Only lines that contain the string "Exclusive" should be returned from the material below.
----
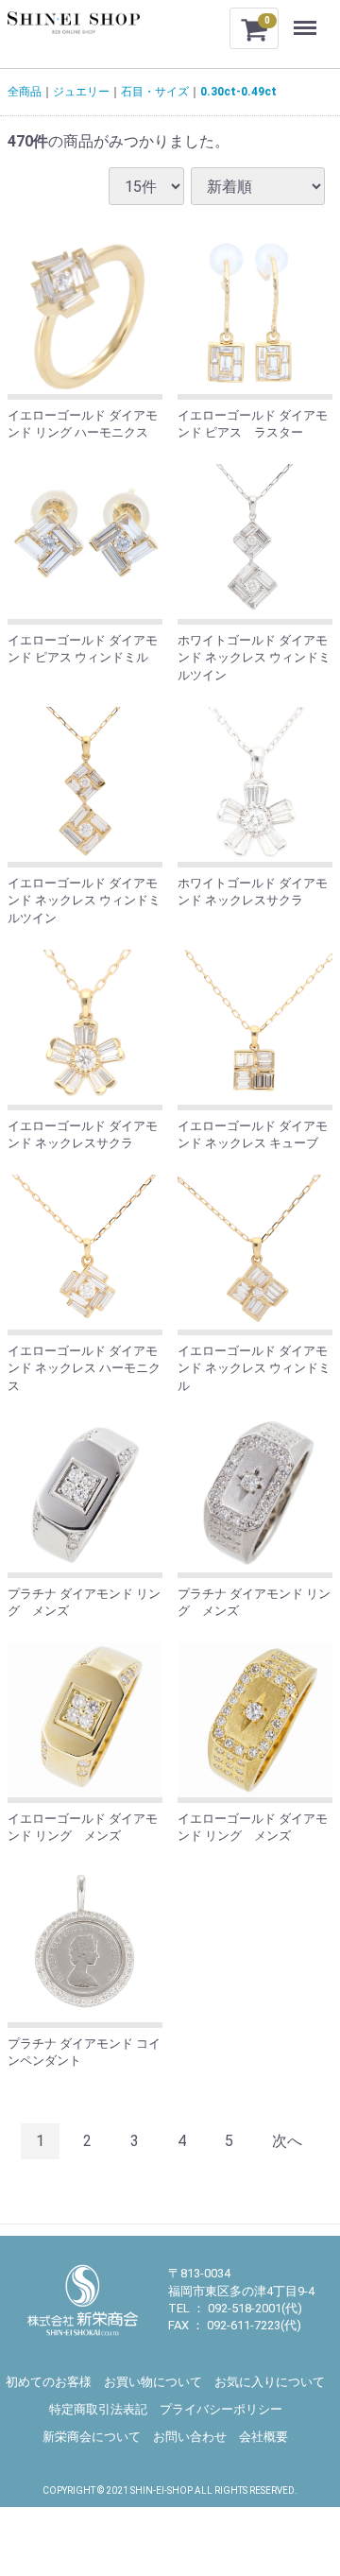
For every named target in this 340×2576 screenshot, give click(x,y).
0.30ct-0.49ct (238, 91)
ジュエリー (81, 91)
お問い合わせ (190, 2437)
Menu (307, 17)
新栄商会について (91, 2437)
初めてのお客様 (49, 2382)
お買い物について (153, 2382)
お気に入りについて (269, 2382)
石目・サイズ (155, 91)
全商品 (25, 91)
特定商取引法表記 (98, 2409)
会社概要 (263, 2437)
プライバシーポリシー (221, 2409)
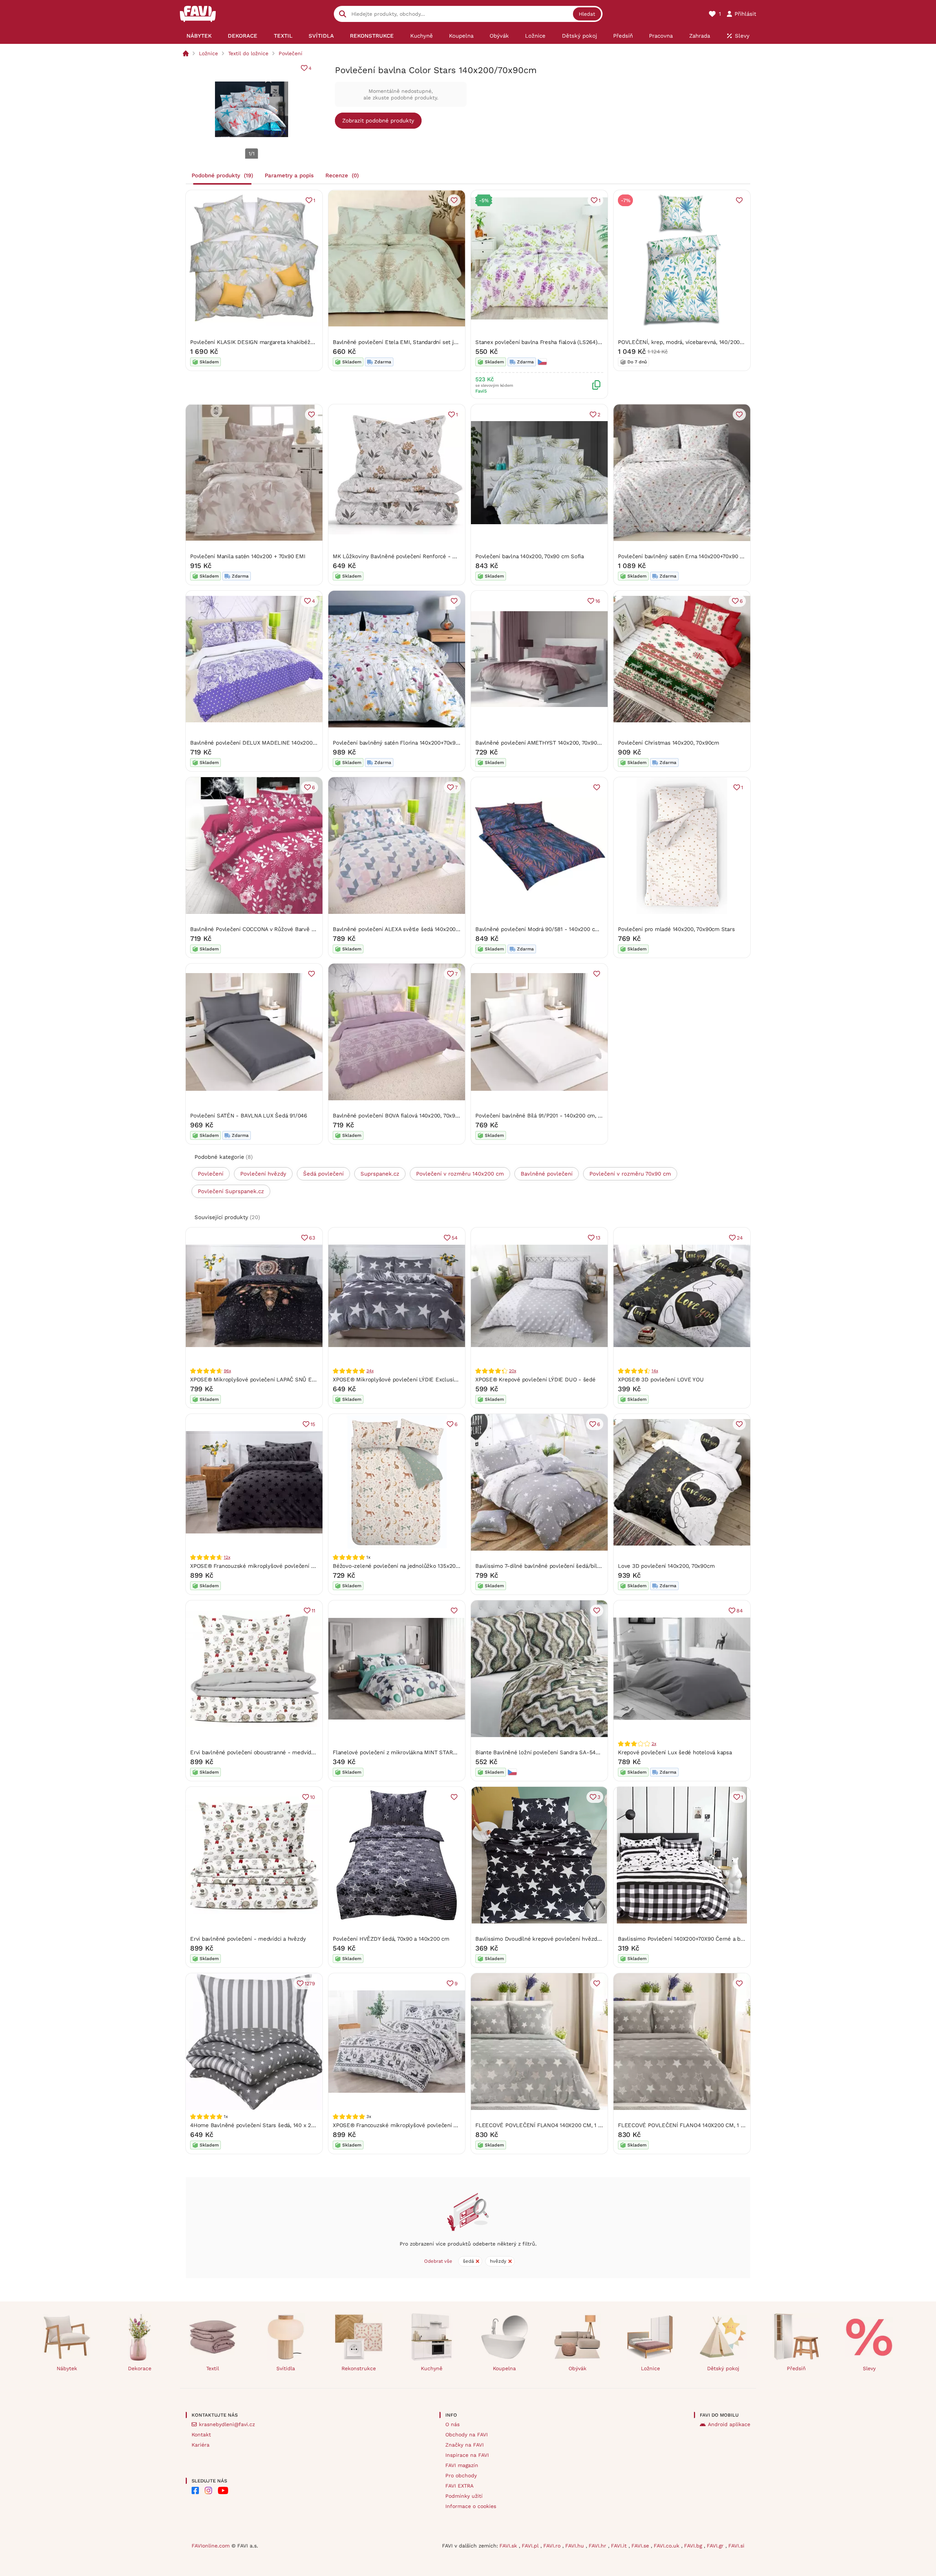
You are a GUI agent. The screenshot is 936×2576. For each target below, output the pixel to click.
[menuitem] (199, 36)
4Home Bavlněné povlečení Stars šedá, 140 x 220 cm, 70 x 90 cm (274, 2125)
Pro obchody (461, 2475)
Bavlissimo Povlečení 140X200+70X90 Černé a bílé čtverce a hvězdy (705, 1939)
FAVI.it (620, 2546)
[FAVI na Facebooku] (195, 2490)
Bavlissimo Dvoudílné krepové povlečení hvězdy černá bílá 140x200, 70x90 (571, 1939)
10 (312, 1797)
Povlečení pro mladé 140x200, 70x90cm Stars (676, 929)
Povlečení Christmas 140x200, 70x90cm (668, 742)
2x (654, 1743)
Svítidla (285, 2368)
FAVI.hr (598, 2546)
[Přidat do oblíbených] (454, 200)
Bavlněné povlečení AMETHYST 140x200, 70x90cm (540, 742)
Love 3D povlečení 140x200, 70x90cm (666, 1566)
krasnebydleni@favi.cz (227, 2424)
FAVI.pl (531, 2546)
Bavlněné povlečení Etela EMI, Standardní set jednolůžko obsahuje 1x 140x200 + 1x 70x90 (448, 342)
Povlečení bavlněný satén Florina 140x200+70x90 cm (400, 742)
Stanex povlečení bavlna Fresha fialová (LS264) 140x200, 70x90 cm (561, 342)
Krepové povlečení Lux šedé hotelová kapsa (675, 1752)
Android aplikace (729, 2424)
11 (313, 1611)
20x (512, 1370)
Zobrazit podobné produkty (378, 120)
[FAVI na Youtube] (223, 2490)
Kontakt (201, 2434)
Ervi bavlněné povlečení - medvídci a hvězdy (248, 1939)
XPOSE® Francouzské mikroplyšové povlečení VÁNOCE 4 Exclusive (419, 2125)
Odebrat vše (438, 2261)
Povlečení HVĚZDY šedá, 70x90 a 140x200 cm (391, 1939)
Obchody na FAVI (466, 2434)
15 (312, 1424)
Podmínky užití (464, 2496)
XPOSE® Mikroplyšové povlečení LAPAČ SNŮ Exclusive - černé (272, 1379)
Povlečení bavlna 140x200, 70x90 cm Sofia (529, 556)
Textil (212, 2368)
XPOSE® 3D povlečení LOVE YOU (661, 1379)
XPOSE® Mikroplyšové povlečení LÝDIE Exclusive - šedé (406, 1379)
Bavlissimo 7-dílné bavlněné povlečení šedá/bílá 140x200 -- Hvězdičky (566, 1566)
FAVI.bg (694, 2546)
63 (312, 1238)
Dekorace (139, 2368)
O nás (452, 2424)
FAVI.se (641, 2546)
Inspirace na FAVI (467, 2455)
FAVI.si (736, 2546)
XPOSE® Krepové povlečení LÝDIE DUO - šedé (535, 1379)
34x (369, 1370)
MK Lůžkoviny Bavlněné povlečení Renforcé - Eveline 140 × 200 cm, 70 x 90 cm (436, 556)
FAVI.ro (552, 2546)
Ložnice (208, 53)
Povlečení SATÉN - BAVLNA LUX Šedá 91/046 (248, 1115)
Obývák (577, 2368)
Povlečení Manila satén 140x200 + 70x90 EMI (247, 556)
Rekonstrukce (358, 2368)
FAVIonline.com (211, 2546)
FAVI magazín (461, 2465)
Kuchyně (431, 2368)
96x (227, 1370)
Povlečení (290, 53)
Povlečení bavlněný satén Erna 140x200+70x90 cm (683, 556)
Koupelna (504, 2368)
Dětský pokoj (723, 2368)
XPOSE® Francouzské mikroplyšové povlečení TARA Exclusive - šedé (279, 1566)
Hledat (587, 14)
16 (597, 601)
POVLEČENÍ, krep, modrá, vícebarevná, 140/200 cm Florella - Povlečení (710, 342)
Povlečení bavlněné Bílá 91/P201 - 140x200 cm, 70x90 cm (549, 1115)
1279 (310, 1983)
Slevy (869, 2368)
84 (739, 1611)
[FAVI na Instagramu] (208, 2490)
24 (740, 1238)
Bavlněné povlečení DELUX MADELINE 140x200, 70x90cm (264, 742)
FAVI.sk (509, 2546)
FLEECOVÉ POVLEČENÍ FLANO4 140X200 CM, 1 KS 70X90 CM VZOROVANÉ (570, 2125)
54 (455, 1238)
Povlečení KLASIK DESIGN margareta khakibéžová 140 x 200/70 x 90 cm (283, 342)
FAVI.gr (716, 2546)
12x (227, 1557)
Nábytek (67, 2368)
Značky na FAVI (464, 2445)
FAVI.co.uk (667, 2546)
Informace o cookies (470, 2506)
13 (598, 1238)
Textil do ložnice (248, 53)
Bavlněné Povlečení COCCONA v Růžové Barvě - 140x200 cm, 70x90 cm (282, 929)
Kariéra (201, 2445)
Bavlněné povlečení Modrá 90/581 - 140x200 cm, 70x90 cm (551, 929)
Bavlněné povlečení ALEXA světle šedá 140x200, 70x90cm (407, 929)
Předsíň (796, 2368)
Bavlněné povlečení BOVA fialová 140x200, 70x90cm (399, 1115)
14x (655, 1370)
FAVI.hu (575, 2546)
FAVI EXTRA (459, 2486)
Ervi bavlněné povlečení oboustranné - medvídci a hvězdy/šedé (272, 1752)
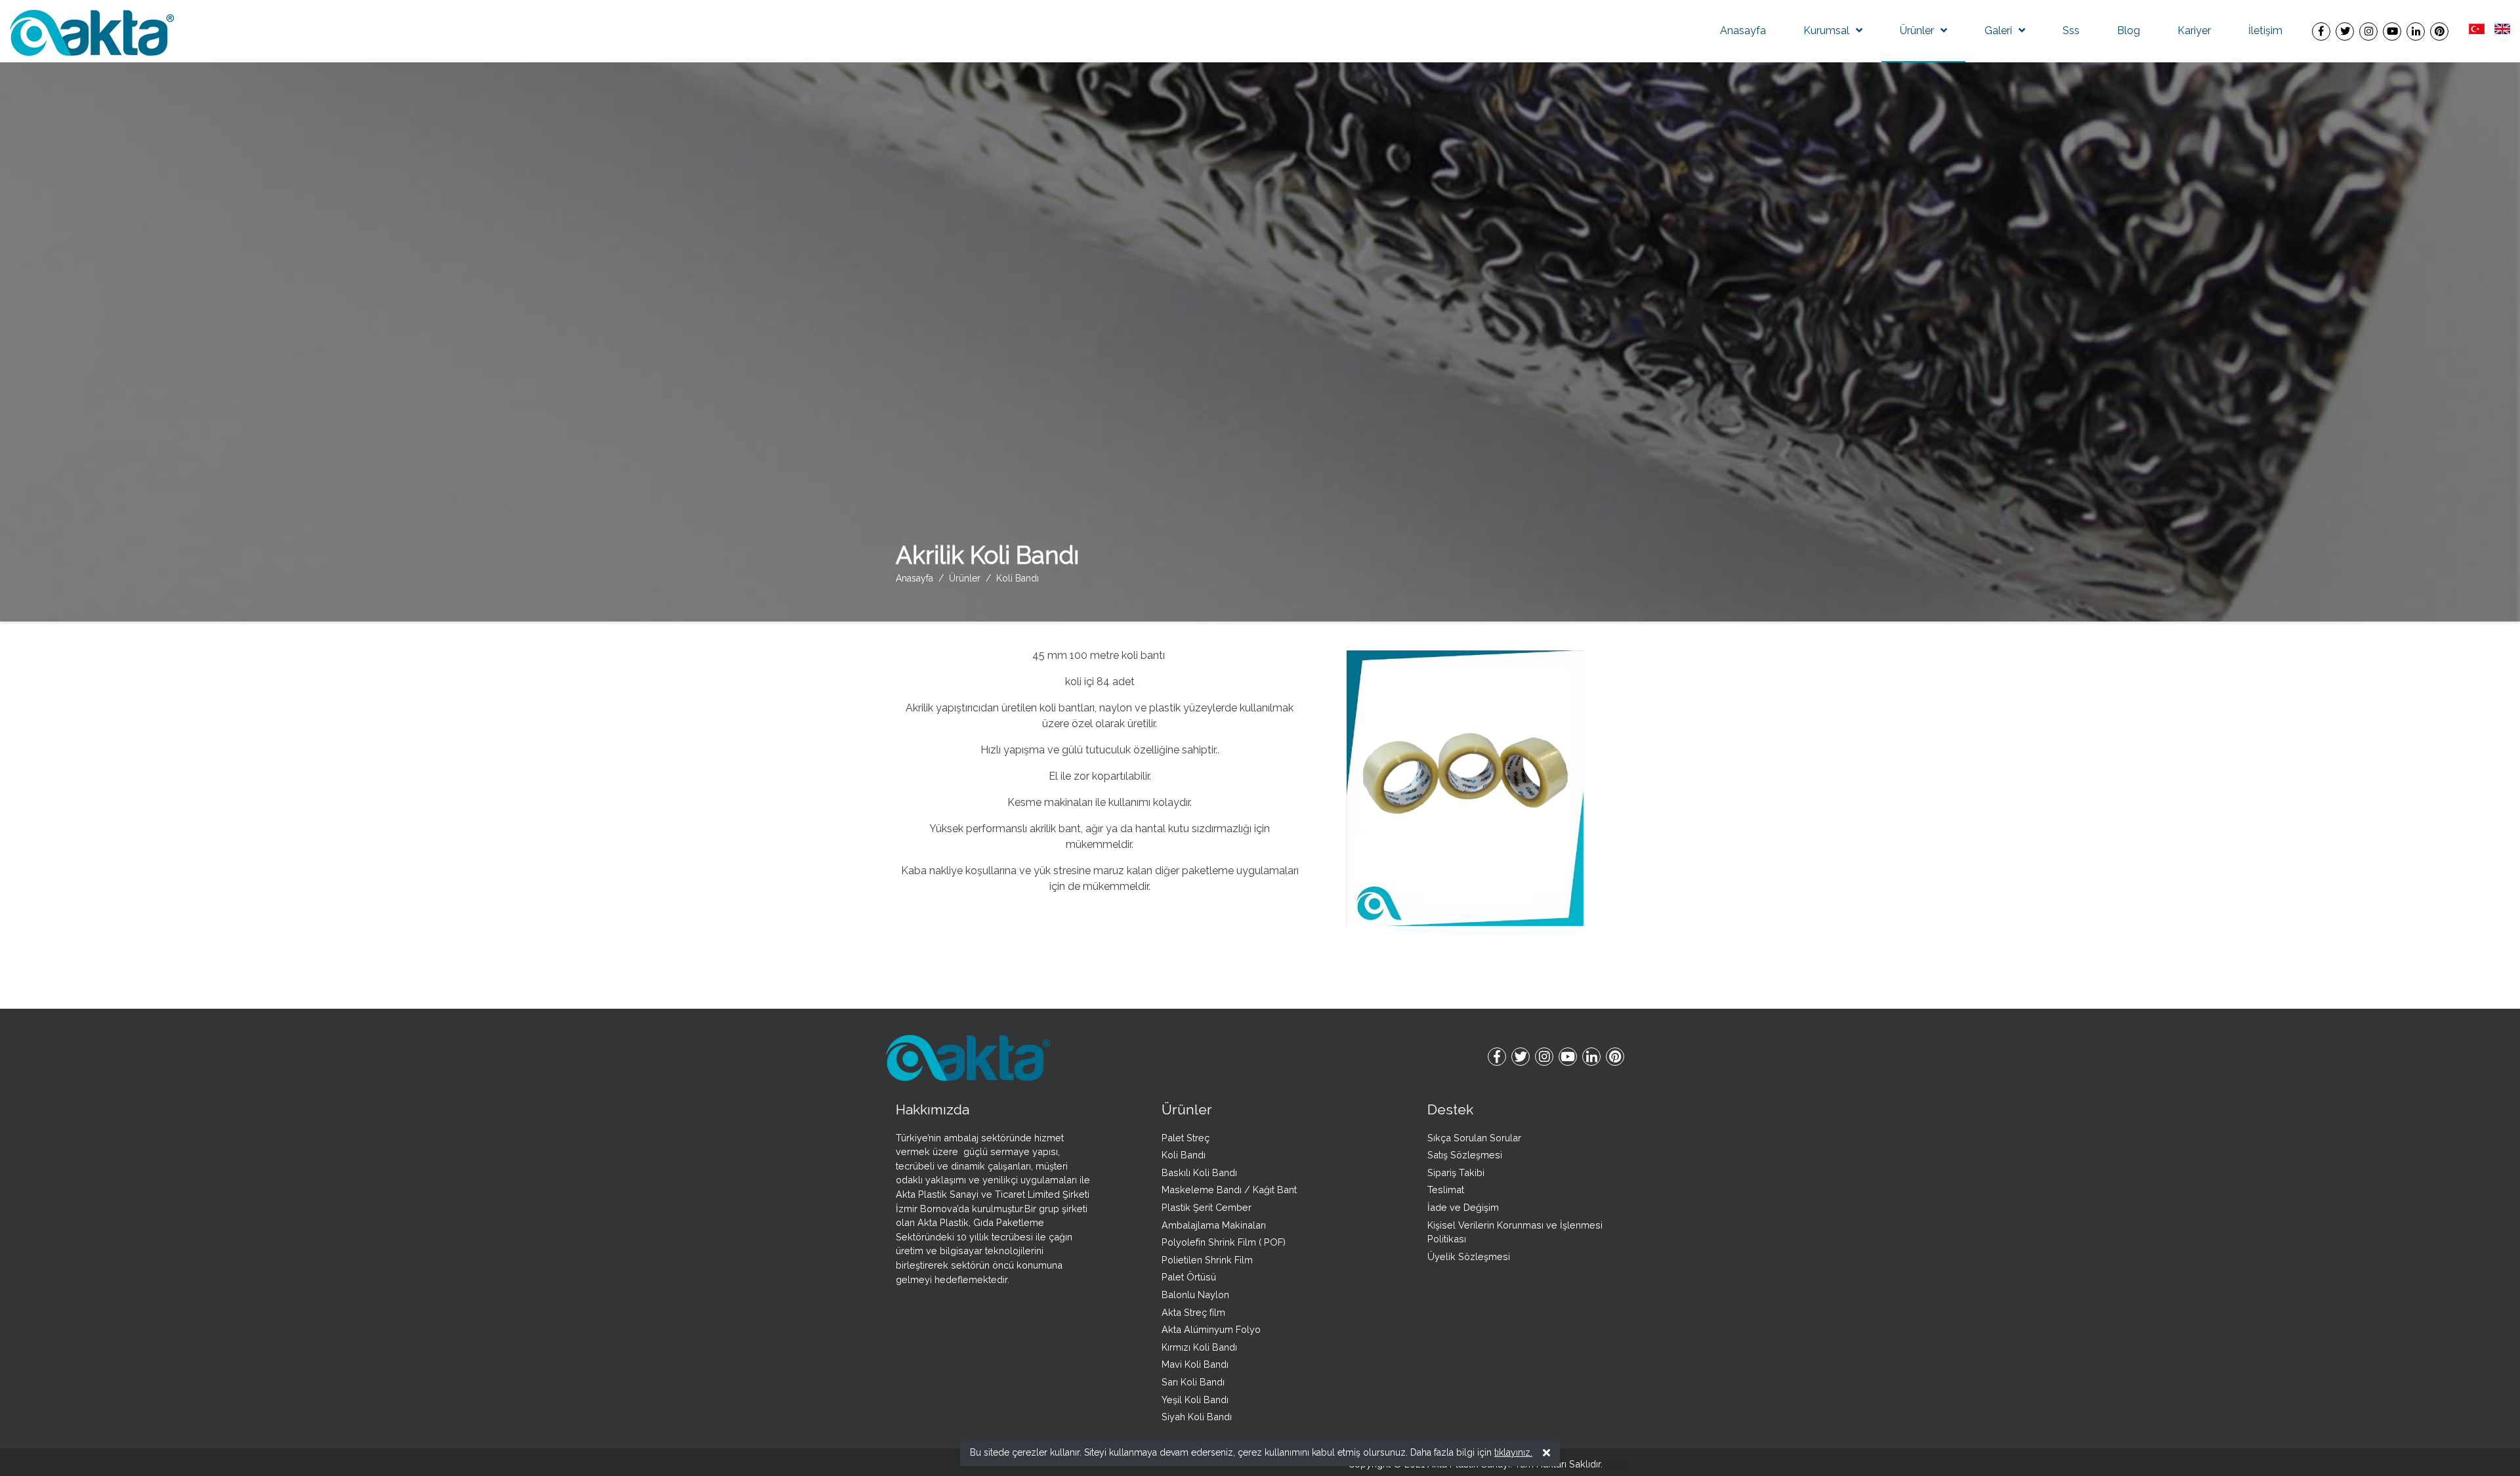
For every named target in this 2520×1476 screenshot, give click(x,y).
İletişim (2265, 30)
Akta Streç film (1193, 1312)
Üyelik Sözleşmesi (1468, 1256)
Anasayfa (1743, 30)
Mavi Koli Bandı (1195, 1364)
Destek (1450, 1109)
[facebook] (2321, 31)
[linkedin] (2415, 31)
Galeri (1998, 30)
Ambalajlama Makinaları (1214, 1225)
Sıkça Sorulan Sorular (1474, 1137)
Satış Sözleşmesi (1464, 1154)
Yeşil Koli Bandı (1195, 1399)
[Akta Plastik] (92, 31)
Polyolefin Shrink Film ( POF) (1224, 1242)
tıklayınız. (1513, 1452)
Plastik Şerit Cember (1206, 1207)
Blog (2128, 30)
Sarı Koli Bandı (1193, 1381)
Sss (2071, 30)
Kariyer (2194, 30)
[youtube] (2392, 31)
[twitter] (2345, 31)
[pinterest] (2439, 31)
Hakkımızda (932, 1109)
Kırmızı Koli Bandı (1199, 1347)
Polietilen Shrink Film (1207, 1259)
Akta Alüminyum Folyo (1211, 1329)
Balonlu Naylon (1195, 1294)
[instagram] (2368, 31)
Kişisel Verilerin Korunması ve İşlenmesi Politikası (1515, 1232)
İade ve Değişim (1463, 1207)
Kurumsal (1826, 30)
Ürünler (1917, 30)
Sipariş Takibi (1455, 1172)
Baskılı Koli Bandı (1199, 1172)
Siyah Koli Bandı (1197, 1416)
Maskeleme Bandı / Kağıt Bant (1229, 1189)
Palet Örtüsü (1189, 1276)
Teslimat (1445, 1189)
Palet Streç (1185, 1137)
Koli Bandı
----
### [RESPONSE AREA]
XPOSE® Francouzské mikroplyšové povlečení VÁNOCE 4 Exclusive (419, 2125)
XPOSE® Mikroplyšové povlečení LAPAČ SNŮ Exclusive - černé (272, 1379)
XPOSE® Mikroplyšové povlečení LÝDIE Exclusive - šedé (406, 1379)
XPOSE® Francouzské mikroplyšové povlečení TARA Exclusive - šedé (279, 1566)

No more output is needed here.